Contextually Situated Anomaly Detection

Towards the Future!

01 March 2022

As you can tell from our code, this is still just a proof-of-concept! There is still much to do to make the algorithm applicable in real-world situations. In this section, we describe some possible ideas and advancements to consider for future work on this project.

While the proposed methodology is able to identify and segment data in both offline and online environments, computational feasibility is still an issue, with input data recorded over the seconds scale (each 8192 data points of input corresponds to only 5 seconds of recording time), running our non-optimised proposed methodology for 2 minutes of data from 24 sensors takes more than 20 minutes. This is clearly not feasible for live environments, so proceeding efforts could focus on streamlining the algorithm towards effective, fast computations. This includes parallelising the computation for each sensor over multiple CPUs, taking advantage of just-in-time compilation (e.g. with Python's Numba) and using cloud and GPU clusters to accelerate computations. Some back-of-the-envelope calculations shows that such improvements (particularly parallelising the computations) will make the proposed methodology much more feasible in production environments.

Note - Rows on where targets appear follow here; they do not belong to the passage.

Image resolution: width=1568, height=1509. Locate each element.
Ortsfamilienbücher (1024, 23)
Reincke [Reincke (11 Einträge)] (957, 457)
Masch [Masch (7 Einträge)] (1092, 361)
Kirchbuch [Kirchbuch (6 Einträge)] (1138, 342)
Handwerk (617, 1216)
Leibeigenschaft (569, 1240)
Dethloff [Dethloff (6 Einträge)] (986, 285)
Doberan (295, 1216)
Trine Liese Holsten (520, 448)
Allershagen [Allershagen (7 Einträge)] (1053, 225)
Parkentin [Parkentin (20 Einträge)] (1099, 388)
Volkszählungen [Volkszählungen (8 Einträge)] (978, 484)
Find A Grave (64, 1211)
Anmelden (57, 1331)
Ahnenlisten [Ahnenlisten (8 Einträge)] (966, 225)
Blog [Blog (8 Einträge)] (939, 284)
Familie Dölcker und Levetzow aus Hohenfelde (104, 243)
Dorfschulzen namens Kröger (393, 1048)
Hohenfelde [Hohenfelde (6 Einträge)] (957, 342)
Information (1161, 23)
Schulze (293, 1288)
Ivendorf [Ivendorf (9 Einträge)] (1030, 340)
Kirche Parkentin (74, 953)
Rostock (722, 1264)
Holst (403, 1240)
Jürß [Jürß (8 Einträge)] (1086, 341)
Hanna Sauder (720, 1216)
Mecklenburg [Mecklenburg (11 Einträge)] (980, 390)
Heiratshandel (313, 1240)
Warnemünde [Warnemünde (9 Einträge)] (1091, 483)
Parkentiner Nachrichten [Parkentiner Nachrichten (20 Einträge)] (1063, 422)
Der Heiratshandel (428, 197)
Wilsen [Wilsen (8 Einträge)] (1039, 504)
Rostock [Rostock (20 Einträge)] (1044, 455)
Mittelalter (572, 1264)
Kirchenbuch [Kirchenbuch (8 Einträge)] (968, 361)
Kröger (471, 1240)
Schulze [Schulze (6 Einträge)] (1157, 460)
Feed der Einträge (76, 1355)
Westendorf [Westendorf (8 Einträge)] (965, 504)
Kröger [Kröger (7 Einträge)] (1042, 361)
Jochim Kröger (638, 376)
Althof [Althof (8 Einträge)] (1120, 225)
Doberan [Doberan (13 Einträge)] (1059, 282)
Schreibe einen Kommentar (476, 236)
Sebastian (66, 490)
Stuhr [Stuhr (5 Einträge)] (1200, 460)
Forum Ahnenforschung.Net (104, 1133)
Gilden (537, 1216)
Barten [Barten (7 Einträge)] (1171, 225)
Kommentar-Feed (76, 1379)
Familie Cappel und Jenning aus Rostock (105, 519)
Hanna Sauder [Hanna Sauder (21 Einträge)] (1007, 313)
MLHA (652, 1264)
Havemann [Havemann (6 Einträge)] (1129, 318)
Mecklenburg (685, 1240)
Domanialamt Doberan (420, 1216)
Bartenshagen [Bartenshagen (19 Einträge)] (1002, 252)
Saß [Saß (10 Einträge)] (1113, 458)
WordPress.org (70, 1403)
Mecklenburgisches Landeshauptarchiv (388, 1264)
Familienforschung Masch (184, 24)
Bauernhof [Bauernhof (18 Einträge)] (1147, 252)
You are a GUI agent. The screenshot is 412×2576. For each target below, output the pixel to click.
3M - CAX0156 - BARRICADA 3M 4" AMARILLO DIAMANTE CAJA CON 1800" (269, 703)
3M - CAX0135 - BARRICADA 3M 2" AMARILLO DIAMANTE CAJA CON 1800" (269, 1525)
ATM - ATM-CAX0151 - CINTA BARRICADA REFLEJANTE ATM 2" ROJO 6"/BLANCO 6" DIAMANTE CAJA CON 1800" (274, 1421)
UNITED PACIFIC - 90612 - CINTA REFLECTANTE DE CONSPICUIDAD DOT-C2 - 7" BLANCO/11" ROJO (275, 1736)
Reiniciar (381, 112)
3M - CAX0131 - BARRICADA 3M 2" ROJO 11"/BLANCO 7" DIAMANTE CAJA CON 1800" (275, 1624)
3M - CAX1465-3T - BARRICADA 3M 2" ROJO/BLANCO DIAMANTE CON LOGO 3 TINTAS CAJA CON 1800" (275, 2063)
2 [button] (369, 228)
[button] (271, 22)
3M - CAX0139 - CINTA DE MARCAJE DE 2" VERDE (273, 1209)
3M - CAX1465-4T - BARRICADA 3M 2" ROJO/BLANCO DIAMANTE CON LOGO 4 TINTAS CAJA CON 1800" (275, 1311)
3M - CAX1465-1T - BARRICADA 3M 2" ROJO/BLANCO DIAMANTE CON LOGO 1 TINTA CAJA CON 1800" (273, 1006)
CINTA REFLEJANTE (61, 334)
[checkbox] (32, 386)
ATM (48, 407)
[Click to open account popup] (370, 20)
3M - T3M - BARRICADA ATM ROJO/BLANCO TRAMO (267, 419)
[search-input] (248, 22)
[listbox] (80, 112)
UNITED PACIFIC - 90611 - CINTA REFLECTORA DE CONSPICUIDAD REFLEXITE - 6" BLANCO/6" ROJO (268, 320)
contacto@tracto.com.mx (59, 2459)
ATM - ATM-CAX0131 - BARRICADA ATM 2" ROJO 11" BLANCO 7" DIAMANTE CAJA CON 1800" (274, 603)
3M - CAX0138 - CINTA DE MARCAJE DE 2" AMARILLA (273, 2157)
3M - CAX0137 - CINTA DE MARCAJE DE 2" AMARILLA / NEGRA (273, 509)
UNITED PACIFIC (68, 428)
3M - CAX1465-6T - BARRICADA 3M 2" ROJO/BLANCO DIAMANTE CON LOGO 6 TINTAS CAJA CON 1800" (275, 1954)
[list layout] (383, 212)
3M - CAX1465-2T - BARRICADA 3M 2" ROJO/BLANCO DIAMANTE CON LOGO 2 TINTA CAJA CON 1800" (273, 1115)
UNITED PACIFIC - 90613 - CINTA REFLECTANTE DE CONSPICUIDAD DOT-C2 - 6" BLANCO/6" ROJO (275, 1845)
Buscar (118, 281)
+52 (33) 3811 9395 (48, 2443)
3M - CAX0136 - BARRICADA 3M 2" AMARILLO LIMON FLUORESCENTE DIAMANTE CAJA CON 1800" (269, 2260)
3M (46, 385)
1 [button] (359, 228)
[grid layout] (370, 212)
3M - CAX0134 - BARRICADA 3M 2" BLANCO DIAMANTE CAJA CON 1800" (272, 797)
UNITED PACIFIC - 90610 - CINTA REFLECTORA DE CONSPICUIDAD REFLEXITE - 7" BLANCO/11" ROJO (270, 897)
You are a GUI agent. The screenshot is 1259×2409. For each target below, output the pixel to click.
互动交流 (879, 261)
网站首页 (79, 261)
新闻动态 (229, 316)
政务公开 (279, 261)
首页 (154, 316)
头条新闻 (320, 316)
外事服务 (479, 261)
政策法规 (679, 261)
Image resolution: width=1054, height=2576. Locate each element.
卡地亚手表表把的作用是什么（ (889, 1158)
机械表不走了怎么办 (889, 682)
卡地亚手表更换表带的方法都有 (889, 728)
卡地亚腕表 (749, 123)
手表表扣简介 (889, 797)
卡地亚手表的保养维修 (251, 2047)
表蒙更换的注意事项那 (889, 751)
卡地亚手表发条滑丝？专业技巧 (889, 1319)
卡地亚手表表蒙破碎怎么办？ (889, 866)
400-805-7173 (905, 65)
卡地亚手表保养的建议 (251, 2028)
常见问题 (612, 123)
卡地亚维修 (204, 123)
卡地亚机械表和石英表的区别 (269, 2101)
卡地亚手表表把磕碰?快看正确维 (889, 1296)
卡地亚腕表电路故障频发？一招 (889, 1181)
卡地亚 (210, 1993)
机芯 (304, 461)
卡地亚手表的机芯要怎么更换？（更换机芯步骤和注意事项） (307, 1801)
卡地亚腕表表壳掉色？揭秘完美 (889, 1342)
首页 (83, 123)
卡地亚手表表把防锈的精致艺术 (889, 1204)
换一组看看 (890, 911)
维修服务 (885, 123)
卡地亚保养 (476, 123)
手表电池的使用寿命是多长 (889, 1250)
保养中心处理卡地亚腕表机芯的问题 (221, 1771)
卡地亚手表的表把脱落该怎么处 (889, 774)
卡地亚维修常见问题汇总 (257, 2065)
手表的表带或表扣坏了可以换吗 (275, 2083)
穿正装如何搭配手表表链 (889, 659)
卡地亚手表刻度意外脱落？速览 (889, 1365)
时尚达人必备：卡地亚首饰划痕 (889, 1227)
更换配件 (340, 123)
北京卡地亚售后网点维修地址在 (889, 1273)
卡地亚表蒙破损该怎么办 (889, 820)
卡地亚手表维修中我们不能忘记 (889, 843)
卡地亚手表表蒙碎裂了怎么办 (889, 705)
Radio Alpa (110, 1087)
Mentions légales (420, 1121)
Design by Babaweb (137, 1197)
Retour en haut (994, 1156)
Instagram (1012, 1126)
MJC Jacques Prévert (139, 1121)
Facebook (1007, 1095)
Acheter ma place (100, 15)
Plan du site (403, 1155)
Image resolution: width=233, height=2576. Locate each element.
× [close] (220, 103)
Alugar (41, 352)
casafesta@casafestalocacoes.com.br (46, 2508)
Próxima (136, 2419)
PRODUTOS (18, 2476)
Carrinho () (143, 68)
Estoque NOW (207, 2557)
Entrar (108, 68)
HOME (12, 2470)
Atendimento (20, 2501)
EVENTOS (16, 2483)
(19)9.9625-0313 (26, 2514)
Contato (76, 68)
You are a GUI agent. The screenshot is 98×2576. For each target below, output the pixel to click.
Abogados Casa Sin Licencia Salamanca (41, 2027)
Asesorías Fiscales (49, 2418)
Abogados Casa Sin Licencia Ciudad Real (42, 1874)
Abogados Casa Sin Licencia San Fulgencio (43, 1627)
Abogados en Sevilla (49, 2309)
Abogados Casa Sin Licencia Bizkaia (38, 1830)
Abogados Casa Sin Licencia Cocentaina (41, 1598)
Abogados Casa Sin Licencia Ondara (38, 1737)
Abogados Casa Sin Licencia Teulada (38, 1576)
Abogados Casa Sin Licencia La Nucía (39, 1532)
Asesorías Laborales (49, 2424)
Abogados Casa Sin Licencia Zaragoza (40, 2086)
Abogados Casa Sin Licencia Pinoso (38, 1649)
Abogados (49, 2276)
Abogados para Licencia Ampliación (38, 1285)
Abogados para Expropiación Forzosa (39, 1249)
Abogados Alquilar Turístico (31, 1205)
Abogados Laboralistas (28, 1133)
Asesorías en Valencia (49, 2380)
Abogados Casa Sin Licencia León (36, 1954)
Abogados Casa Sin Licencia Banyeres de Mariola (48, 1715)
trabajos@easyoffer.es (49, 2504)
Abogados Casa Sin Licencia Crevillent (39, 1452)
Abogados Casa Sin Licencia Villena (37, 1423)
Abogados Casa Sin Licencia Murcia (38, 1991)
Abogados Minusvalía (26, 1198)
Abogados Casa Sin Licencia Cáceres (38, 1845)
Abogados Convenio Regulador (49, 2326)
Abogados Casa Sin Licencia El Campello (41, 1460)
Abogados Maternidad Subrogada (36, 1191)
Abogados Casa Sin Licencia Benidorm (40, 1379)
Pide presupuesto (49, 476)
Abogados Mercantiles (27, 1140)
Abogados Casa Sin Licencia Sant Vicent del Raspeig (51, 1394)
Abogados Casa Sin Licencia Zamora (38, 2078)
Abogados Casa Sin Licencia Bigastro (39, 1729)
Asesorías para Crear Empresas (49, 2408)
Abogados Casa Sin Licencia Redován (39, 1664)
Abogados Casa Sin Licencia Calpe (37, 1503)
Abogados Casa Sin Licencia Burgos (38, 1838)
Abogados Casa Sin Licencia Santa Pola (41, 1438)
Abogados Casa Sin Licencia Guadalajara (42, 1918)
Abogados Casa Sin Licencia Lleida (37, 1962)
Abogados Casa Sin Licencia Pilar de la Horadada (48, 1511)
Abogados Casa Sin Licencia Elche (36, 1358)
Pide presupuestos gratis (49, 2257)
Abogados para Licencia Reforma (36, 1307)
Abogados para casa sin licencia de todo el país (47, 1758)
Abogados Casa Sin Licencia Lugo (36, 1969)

From the results of the online algorithm, another question presents itself: visually speaking, each peak in the animations clearly corresponds to exactly one damage transition. How can we adapt our model to detect 'peaks in time' automatically in real-time? A simple solution would be to test whether the CAC window has an 'active' peak (a localised maximum above a fixed threshold). In order to account for noise, we can enforce that this peak must persist for a certain number of frames. If detected, display a visual alert for a potential anomalous shift so that shutdown, inspection and repair decisions can be made. Figure 8 has a flowchart of what such an detector would look like. The anomaly `persisting' in multiple frames was one of the key indicators separating the true anomalous transitions and noise that we observed in our experiments, the second feature being the magnitude of the peaks. Tuning would have to be performed to remove false positives from the result. Machines wrongly categorising $x$ as $y$ , how many times have we heard this before? Too many false positives would not be good for the engineer's morale...too many false negatives and the building comes down! Thankfully, our model is able to capture \textit{all} true positives - a good sign! algo extension flowchart Figure 8: A simple extension on the proposed methodology. If not much noise is expected (all sensors operational), then we can issue an alert whenever the CAC exceeds a certain threshold. Otherwise, we can increase robustness to noise by enforcing that a certain number of frames must have a peak past a certain threshold to issue an anomaly alert.

Finally, we point out the following: because we only segment the final output which is actually in the frequency domain, we are only able to make predictions accurate to one experiment's worth of data. For our analysis, the accurate time resolution is 5 seconds; for certain purposes, this is sufficient, but in high-risk situations, reducing this input-prediction lag would be paramount for better outcomes.